Exercise description: Output only the lines below from the one containing "Task: Clear the list with 清空列表 trash icon" to the one containing "Image resolution: width=1184", exactly as written, both ends kept.
══ Records for the exercise
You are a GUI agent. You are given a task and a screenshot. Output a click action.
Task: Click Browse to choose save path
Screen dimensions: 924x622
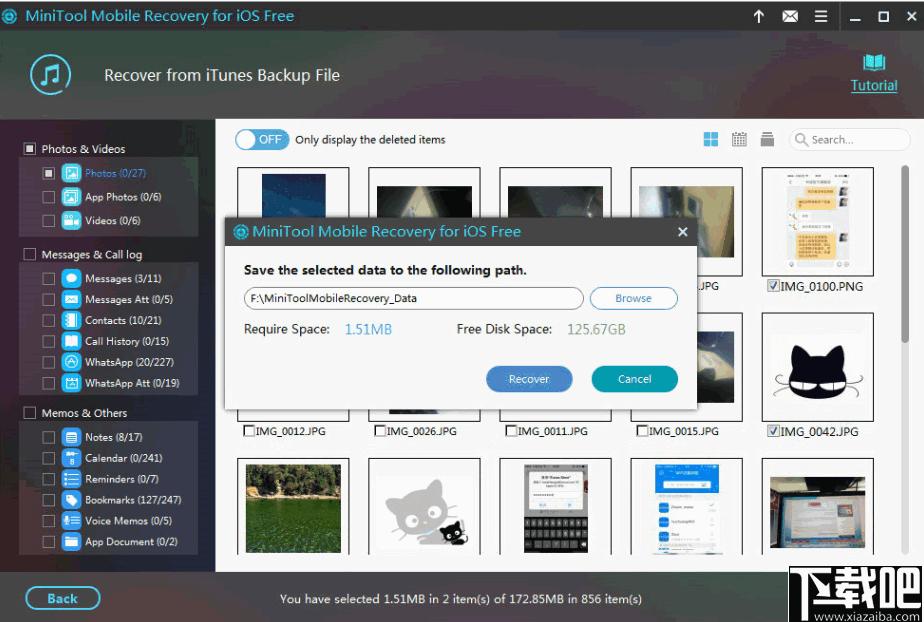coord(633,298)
════
══ Records for the exercise
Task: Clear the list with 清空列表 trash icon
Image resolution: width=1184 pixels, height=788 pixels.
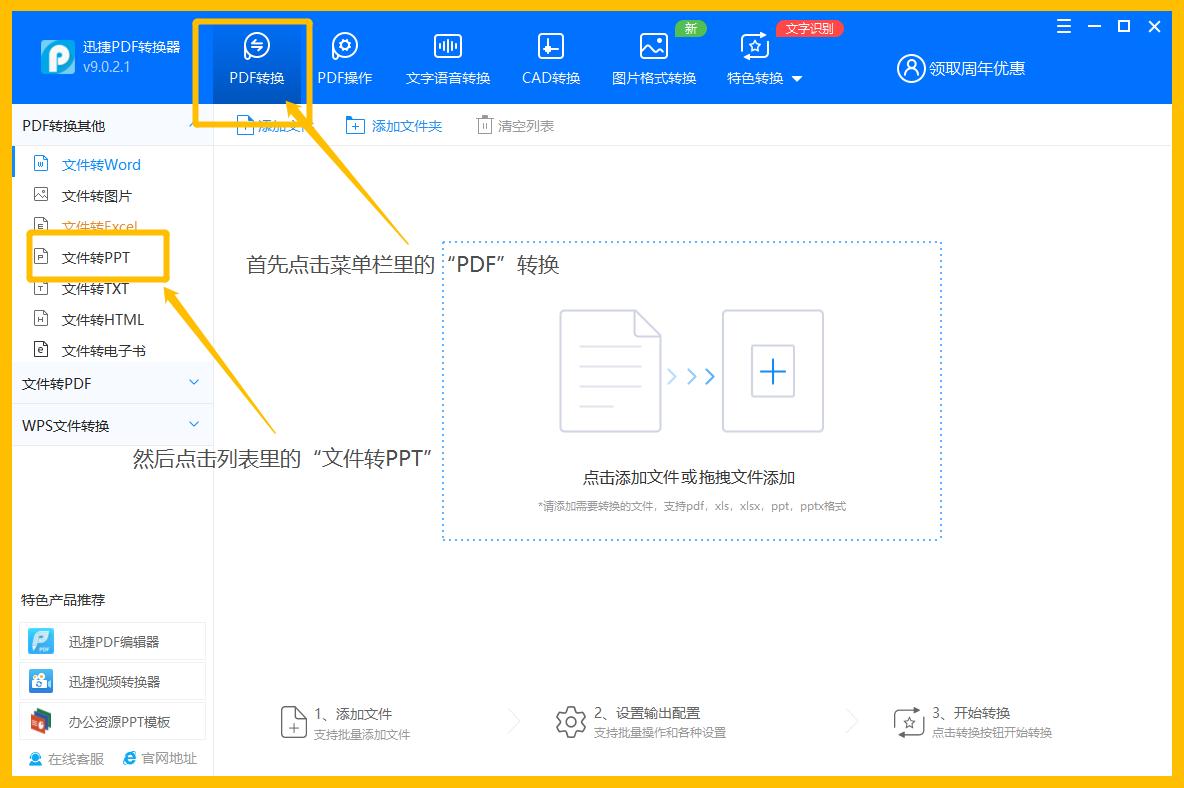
════
══ Records for the exercise
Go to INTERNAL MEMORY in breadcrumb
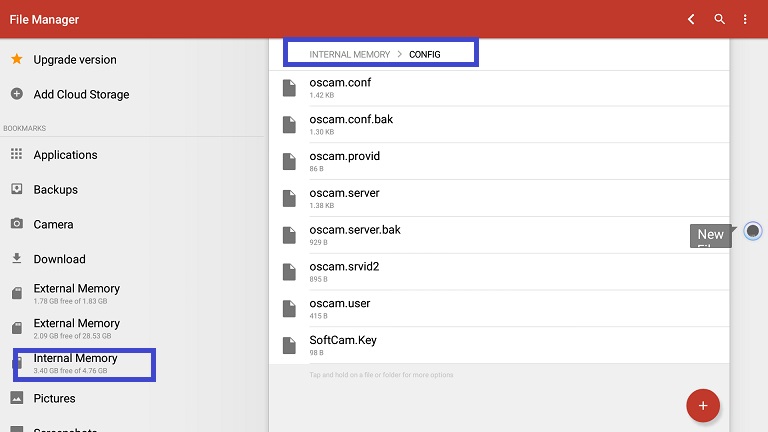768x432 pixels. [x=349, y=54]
════
Answer section:
Task: Clear the list with 清空列表 trash icon
Image resolution: width=1184 pixels, height=788 pixels.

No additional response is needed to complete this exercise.